### Task statement
Find the line containing "1024x538 pixels." in the records below. Copy exactly that line and each one after it, ending at the line containing "You are a computer-use agent. Screen", and nothing more.

[Collected data entries]
-=-=-

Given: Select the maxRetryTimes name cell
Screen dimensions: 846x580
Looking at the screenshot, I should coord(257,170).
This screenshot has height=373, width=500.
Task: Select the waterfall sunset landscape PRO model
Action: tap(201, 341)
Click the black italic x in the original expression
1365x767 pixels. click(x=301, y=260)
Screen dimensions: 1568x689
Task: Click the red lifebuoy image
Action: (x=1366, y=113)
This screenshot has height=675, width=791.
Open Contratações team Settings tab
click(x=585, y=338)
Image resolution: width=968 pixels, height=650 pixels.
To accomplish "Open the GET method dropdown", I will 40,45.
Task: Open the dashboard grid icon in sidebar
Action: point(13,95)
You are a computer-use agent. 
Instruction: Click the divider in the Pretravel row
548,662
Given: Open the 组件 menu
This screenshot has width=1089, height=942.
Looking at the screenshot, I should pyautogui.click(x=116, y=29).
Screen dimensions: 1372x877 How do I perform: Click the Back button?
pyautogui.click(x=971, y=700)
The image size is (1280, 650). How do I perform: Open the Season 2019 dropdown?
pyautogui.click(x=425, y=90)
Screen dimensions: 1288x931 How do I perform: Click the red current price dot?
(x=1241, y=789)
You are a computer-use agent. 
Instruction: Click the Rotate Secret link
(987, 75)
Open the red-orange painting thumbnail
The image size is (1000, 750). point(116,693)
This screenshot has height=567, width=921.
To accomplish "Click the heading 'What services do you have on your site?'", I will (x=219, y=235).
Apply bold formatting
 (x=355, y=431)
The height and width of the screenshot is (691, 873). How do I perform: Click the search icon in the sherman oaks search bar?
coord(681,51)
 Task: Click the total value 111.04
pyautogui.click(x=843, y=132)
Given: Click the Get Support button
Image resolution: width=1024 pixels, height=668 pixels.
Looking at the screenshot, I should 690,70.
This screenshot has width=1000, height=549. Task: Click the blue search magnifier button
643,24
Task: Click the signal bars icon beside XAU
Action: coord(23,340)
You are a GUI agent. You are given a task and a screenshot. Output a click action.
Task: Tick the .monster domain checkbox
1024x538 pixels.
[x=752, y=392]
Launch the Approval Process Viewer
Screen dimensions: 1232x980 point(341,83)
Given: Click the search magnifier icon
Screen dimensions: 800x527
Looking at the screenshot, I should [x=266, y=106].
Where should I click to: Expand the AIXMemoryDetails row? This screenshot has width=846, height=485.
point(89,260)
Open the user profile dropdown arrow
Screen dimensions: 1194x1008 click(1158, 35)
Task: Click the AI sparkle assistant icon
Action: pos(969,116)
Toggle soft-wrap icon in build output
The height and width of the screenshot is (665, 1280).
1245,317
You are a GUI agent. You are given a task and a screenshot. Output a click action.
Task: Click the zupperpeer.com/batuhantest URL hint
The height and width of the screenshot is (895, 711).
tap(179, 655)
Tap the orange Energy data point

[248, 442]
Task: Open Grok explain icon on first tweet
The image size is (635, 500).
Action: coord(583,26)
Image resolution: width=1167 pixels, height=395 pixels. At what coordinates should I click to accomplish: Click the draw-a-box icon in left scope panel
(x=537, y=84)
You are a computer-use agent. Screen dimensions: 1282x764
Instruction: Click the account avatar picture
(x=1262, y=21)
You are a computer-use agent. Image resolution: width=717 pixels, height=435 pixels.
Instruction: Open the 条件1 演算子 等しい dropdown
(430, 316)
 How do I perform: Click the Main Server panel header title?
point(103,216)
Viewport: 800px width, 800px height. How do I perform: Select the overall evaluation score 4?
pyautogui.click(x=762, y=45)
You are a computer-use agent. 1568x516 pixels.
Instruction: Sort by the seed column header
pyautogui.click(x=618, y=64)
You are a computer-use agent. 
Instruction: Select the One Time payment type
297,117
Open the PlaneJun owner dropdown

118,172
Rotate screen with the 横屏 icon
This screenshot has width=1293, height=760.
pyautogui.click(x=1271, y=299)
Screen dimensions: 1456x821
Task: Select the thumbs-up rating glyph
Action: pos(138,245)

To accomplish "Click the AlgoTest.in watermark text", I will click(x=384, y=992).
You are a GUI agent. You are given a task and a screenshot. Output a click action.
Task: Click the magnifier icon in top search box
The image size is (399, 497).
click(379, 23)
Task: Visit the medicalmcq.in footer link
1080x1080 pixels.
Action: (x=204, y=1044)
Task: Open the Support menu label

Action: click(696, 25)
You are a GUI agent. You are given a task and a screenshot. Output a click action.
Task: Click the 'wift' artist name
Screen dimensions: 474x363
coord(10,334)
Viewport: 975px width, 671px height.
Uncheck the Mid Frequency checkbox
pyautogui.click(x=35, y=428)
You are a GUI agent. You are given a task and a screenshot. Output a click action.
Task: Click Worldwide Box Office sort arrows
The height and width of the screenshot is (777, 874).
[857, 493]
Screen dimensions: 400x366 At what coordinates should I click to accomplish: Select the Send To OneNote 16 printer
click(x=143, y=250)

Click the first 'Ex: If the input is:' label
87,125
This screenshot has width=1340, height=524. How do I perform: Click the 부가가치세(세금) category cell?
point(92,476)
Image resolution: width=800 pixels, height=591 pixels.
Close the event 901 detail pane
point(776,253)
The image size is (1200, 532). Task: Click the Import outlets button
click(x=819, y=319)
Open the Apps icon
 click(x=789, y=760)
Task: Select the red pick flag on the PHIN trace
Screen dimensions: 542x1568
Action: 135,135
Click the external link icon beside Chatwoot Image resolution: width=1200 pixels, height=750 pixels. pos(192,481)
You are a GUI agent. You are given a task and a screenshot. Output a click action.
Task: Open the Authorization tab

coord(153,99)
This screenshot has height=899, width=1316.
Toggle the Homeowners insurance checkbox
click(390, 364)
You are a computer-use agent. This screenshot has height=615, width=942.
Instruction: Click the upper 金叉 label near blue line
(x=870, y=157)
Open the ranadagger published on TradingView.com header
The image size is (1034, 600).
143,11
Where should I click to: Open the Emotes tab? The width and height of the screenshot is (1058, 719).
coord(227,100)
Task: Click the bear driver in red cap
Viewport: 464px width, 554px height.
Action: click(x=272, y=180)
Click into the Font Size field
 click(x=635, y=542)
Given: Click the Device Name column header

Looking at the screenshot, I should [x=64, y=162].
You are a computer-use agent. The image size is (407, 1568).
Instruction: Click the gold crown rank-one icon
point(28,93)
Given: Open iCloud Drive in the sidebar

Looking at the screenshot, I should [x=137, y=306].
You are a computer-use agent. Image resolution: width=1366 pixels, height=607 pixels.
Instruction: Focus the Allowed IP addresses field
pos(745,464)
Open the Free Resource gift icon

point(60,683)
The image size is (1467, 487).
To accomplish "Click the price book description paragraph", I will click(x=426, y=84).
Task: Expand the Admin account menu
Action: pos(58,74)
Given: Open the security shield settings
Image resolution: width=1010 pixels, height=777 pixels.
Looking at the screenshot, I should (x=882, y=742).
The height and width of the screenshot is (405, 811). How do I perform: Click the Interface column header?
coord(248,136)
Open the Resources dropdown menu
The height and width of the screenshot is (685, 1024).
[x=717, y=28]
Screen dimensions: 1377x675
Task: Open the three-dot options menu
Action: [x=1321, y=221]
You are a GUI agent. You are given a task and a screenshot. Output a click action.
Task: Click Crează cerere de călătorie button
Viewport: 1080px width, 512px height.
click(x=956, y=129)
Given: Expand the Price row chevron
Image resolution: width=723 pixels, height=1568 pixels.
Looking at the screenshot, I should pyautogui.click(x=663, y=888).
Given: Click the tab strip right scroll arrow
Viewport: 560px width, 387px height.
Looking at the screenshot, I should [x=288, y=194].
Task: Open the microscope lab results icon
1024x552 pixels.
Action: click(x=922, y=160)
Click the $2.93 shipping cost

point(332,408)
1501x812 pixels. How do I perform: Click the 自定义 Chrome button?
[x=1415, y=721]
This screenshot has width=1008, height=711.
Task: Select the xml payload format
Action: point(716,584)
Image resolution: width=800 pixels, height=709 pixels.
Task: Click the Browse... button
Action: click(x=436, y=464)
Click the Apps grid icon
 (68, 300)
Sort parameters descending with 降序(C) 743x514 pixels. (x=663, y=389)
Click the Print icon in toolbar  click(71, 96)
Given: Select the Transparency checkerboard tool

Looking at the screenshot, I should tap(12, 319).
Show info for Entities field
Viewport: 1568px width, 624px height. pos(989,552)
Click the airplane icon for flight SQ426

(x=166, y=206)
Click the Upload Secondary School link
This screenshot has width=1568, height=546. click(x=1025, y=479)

-=-=-

### Output of the task
1024x538 pixels.
[x=752, y=392]
Launch the Approval Process Viewer
Screen dimensions: 1232x980 point(341,83)
Given: Click the search magnifier icon
Screen dimensions: 800x527
Looking at the screenshot, I should [x=266, y=106].
Where should I click to: Expand the AIXMemoryDetails row? This screenshot has width=846, height=485.
point(89,260)
Open the user profile dropdown arrow
Screen dimensions: 1194x1008 click(1158, 35)
Task: Click the AI sparkle assistant icon
Action: pos(969,116)
Toggle soft-wrap icon in build output
The height and width of the screenshot is (665, 1280).
1245,317
You are a GUI agent. You are given a task and a screenshot. Output a click action.
Task: Click the zupperpeer.com/batuhantest URL hint
The height and width of the screenshot is (895, 711).
tap(179, 655)
Tap the orange Energy data point

[248, 442]
Task: Open Grok explain icon on first tweet
The image size is (635, 500).
Action: coord(583,26)
Image resolution: width=1167 pixels, height=395 pixels. At what coordinates should I click to accomplish: Click the draw-a-box icon in left scope panel
(x=537, y=84)
You are a computer-use agent. Screen dimensions: 1282x764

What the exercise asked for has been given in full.